In Shiv Sena v. Union of India, the Governor’s actions for government formation were called into question. However, the Apex Court ordered for a floor test and left the questions of extent of judicial review and subjective satisfaction of governor open for further adjudication. Hence, it is important to understand the factors affecting the validity of subjective satisfaction of the Governor and its judicial review with regard to the appointment of the Chief Minister.
Discretionary Powers of the Governor in Appointment of Chief Minister
The Governor while exercising his powers has to act according to the aid and advice of the Council of Ministers unless in certain exceptional circumstances where the constitutional provisions require that the Governor acts in his own discretion as per Article 163(1) of the Constitution. It has been settled by the Supreme Court in Nabam Rebia v. Dy Speaker that the Governor has been empowered to exercise his discretion in the matters where -
1. there is an express constitutional provision,
2. where the implied interpretation of any provision of Constitution permits so and
3. situations where the Supreme Court has permitted such exercise of discretion.
In Shamsher Singh v. State of Punjab, the Supreme Court has considered the appointment of the Chief Minister to be in exercise of discretion of the Governor but has restricted his choice on basis of the paramount consideration of party holding majority of the House/Assembly. In Rameshwar Prasad v. Union of India, the Supreme Court held that Governor in the exercise of his discretion cannot do anything which is prohibited by the Constitution and the Governor cannot refuse any political party from staking claim to form and government and such an act would be wholly unconstitutional.

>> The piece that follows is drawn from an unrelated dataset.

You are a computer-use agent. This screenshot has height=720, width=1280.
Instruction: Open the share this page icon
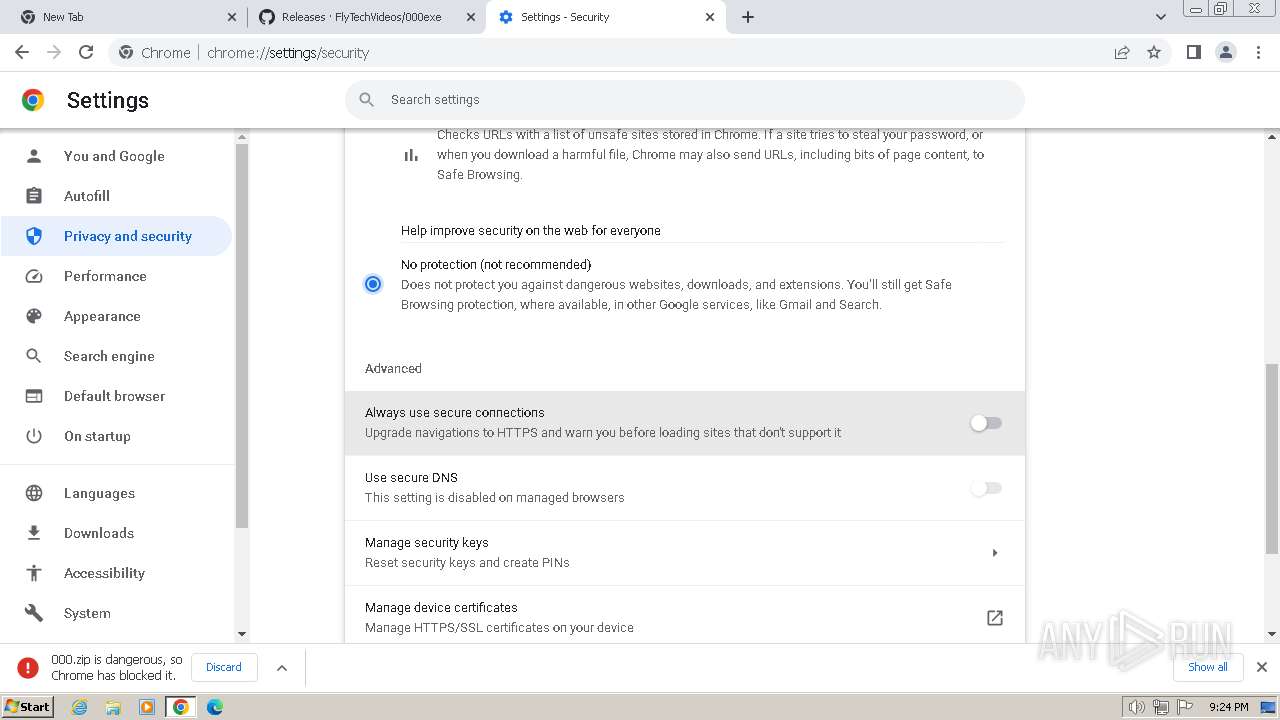click(x=1122, y=53)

In case of a fractured mandate, the exercise of discretion as to whether the single largest party would be capable of forming government with outside support usually tends to be based on the Governor’s subjective satisfaction. There are no fixed set of parameters which governor must consider for his personal satisfaction. The basis of governor’s satisfaction is tested only when the matter goes to the courts. In S. Dharmalingam case, the Madras High Court held that the Governor has to satisfy himself that the person who commands a majority strength in the Assembly can only be the Chief Minister. However, the constitution does not indicate the basis of governor’s satisfaction.
Judicial Review of Discretionary Power of Governor
Perhaps, the most controversial aspect of the present discussion is the judicial review of the Governor’s power of appointment of Chief Minister. Article 164(1) of Indian Constitution stipulates that the Ministers of the State including the Chief Minister shall be appointed by the Governor and they shall hold office at the pleasure of Governor. The decision of the Governor for appointment of the Chief Minister is based on his subjective satisfaction that the person sought to be appointed enjoys majority on the floor of the house. It leaves scope for arbitrariness and mala fide motives in Governor’s action. Hence, having a check by way of judicial review is imperative in general interest. Unfortunately, the extent of permissibility of judicial review of such discretionary power of the Governor is a disputed question in Indian jurisprudence.

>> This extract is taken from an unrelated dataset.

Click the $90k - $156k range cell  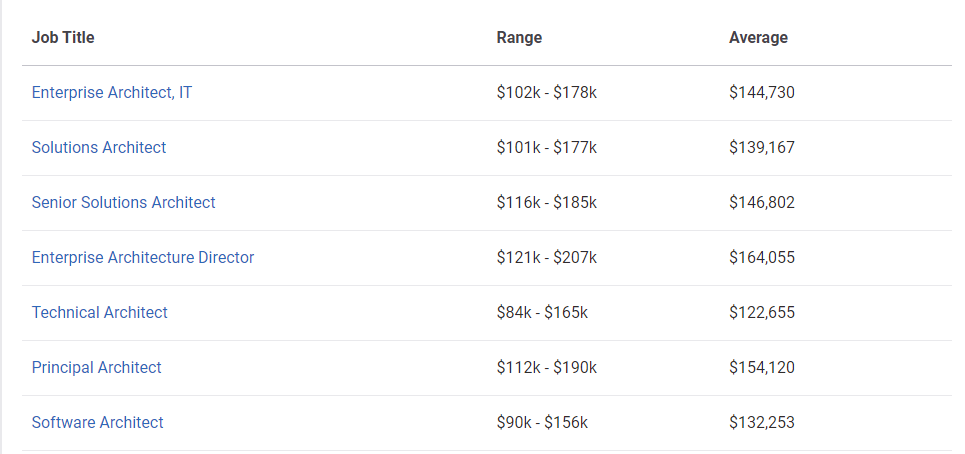click(542, 423)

The Supreme Court has avoided clarifying the position on judicial review of Governor’s discretionary power with regards to the appointment of Chief Minister. In the recent past two matters reached the Supreme Court wherein the matter may have been set to rest. The first being, the 2019 Maharashtra government formation case where the governor’s actions were called into question and the other being the 2018 Karnataka elections case. In both the cases, the Supreme Court left the question open for further adjudication and ordered for an immediate floor test as relief.
Analysing the Judicial Approach
As mentioned above, the Apex Court has avoided going into the question of judicial review of Governor’s discretionary power for appointment of Chief Minister. Interestingly, the high courts have opined that the said power is out of the purview of judicial review.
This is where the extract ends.